De cruciale rol van de staatscapaciteit bij het bereiken van ontwikkeling is duidelijk naar voren gekomen door de manier waarop het verschillende landen is vergaan tijdens de pandemie. Landen met een hoge staatscapaciteit hebben het relatief beter gedaan bij het beheersen van de verspreiding van het COVID-19-virus, evenals het verminderen van het sterftecijfer. Zowel in Zuid-Korea als in Taiwan, bijvoorbeeld, eerdere ervaring met het aanpakken van soortgelijke virusuitbraken, waren belangrijk bij het beheersen van de verspreiding van de ziekte en het laag houden van het sterftecijfer.
In Zuid-Azië, de Indiase staat Kerala heeft relatief veel succes gehad bij het beheersen van de verspreiding van het virus onder Indiase staten.
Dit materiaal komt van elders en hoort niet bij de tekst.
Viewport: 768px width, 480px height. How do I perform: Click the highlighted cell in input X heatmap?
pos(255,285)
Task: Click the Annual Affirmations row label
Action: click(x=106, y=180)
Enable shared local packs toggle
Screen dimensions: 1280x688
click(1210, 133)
Dit is te danken aan uitgebreide staatsinvesteringen in het verleden in de volksgezondheid en een kader van toegewijde lokale overheidsfunctionarissen die snel in staat waren om testprotocollen van de Wereldgezondheidsorganisatie in te voeren, spoor, isoleren en ondersteunen.
We hopen dat de noodsituatie van de pandemie zelf kan helpen de voorwaarden te scheppen om effectieve staatsinstellingen te ontwikkelen of bestaande te verbeteren in Zuid-Azië. Dit zou waarschijnlijker kunnen zijn omdat de belangen van zowel de heersende elites als de burgers waarschijnlijk op één lijn liggen wanneer er een gemeenschappelijke bedreiging voor de welvaart is.
Dit artikel is opnieuw gepubliceerd vanuit The Conversation onder een Creative Commons-licentie. Lees het originele artikel.